- [Aim of the exercise]:
Retype the lines of the records exactly, from the start of the records through the line with "point(718,139)", including that line.

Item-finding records
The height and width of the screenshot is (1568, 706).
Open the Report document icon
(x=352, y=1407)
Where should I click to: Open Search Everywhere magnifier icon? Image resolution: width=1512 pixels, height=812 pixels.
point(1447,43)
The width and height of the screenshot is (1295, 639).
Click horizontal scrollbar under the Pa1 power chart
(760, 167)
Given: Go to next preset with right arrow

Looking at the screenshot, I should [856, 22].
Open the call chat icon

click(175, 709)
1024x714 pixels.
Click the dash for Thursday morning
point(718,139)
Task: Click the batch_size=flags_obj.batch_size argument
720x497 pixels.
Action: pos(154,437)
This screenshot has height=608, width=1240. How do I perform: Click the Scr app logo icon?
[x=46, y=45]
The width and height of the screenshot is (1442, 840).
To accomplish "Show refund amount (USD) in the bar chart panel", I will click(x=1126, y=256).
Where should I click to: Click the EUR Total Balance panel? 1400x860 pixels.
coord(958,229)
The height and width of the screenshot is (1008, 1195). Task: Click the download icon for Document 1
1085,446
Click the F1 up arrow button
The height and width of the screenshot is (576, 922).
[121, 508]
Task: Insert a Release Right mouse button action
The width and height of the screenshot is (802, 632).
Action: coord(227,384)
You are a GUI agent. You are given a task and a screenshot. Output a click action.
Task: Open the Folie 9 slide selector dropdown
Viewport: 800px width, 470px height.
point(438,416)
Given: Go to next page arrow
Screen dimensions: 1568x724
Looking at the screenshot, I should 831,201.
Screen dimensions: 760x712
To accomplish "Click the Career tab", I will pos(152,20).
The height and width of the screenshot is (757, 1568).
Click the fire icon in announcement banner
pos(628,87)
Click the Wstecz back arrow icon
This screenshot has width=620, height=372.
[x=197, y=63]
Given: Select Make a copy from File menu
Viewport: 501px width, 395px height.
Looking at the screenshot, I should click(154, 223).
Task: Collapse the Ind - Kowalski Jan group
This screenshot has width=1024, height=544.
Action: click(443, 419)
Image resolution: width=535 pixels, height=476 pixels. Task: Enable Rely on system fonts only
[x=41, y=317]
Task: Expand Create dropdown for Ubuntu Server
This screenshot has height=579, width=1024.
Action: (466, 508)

- [Task output]:
The height and width of the screenshot is (1568, 706).
Open the Report document icon
(x=352, y=1407)
Where should I click to: Open Search Everywhere magnifier icon? Image resolution: width=1512 pixels, height=812 pixels.
point(1447,43)
The width and height of the screenshot is (1295, 639).
Click horizontal scrollbar under the Pa1 power chart
(760, 167)
Given: Go to next preset with right arrow

Looking at the screenshot, I should [856, 22].
Open the call chat icon

click(175, 709)
1024x714 pixels.
Click the dash for Thursday morning
point(718,139)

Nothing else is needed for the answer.